If put off by Chinese manufacture, you`ll have trouble buying anything, though some will claim German design.

The Chinese do not seem to do all that bad with their solar panels (unlike some other products). I think that at one time (and perhaps yet) they envisioned being the primary supplier of solar panels, and put a whole lot of government subsidy dollars into the production facilities, so perhaps that helped the quality.
 
Brand: Suggest Kyocera. The 140 watt panels may be most cost effective. But figure out what you can fit.

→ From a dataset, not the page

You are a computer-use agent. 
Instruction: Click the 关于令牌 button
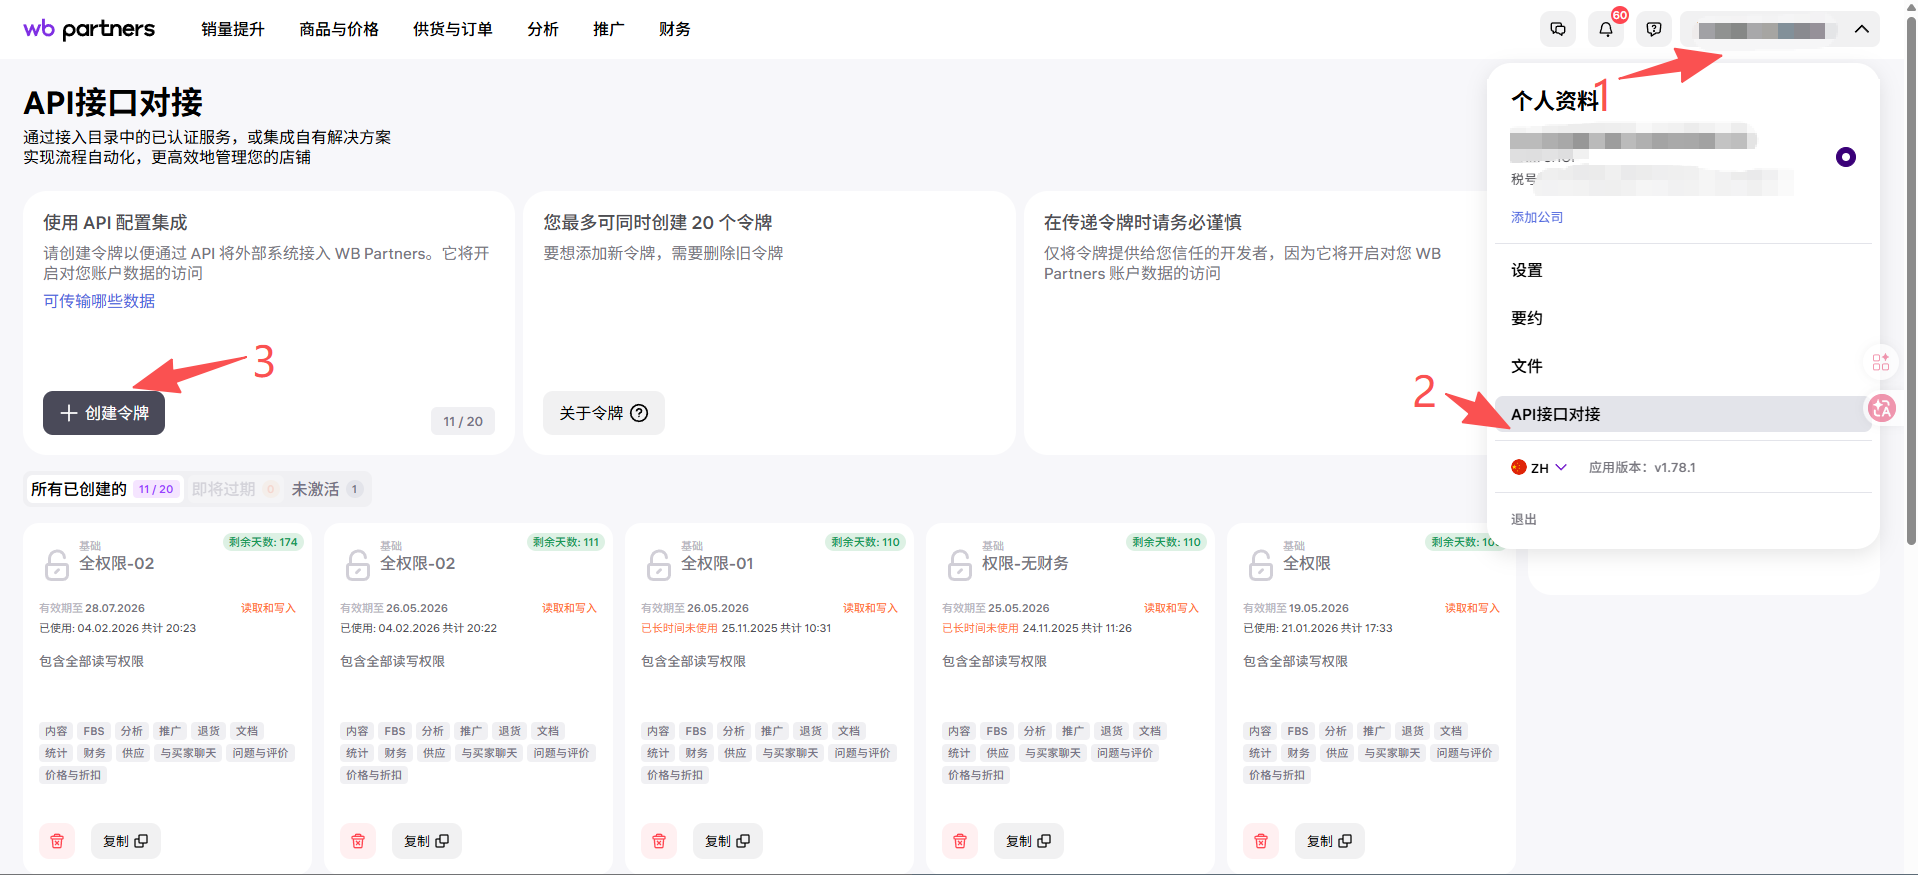click(603, 413)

Also you might want to separate your load on the boat so that you can operate your refrigeration on shore power, turn off your charger and run everything else on the solar. If you still have extra power you can turn off the charger during daylight hours.
 
Solar panels

Here's what I managed to install it on my "Marine Trader Sundeck 36": 3 Kyocera 250W or 750 watts producing about 250 amps per day for consumption of about 200 amps per day.

Result my batteries (6x6V and 2x4D) are often fully charged. (Best efficiency for everything that has a motor like the fridge).

Total total
cost: $ 1,948.20 (May 2014).

Everything works fine while the generator is resting!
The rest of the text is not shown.